Step 3: Creation of Account Landscape
Create a matrix/grid using these two lists – Offerings versus Buying Centers. I call it Account Landscape. Here is an illustration.
Step 4: Insertion of Opportunities Data in the Account Landscape
Mark all the areas where you already do business in the Account Landscape with opportunities data. This could be all ‘Closed-Won’ opportunities in the past 12 to 24 months. A view of ‘Closed-Lost’ Opportunities is also helpful to know where you did not win. Also, of course, active opportunities in pursuit now.
Step 5: Analysis of the relevance of Offerings
Examining each offering and deciding its relevance in this account is the next step in white space analysis. Not every offering of yours is relevant to all accounts. It is very helpful if you can also assess the intensity of competition where relevance is high. Similarly, assess each buying center for its attractiveness. A simple RAG (Red-Green-Amber) analysis will do. Look at the illustration below
Step 6: Identification of White Space Opportunities
Now, it will be easy to identify this white space opportunity for business growth. Start with ‘Green’ boxes and see vertically and horizontally where growth can happen. There could be opportunities to ‘mine’ for more revenue in existing projects.
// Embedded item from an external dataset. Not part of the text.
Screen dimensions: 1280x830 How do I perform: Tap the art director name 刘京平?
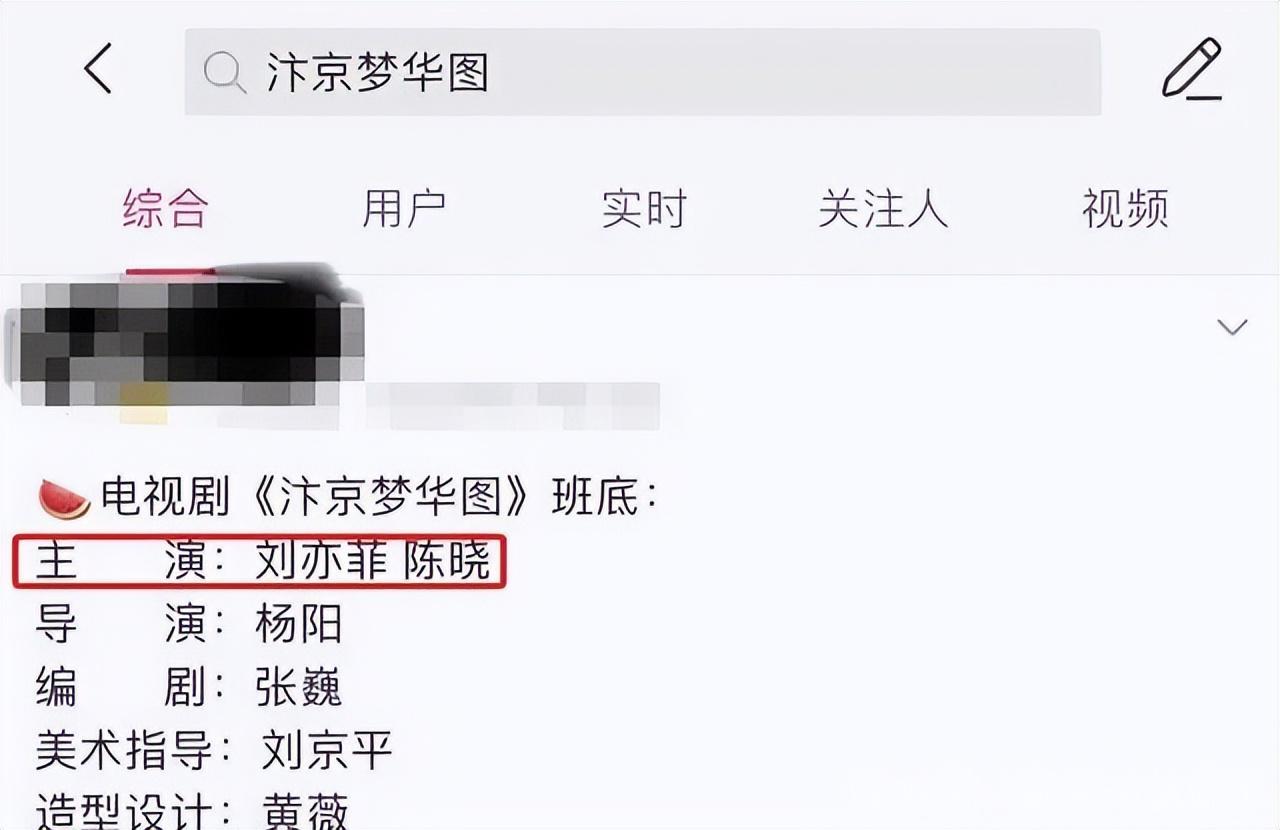point(327,751)
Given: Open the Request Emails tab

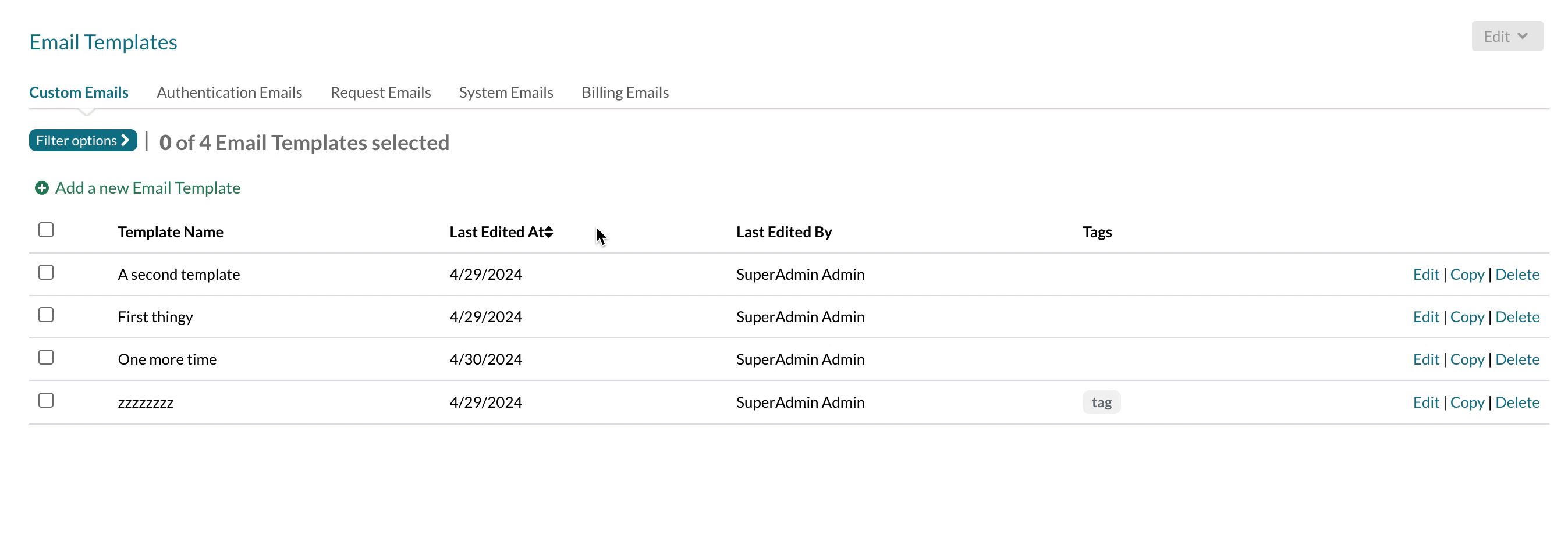Looking at the screenshot, I should click(x=380, y=92).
In the illustration above, I have identified 3 of them. Highly relevant offering with highly attractive buying centers gives me two of these opportunities.
It also helps that we are already engaged with other offerings in these buying centers. As you can see, a methodical approach to unearthing new opportunities to grow your accounts as illustrated above is very impactful. At DemandFarm, we have made this process easy by building these tools inside your CRMs.
We believe that the Account Managers are the heroes. Their expertise, experience and domain knowledge is what matters the most when it comes to handling key accounts. So at DemandFarm, we try to do our best to equip them with account management tools and frameworks to help them visualize better and to make their thinking strategic, focused and cohesive.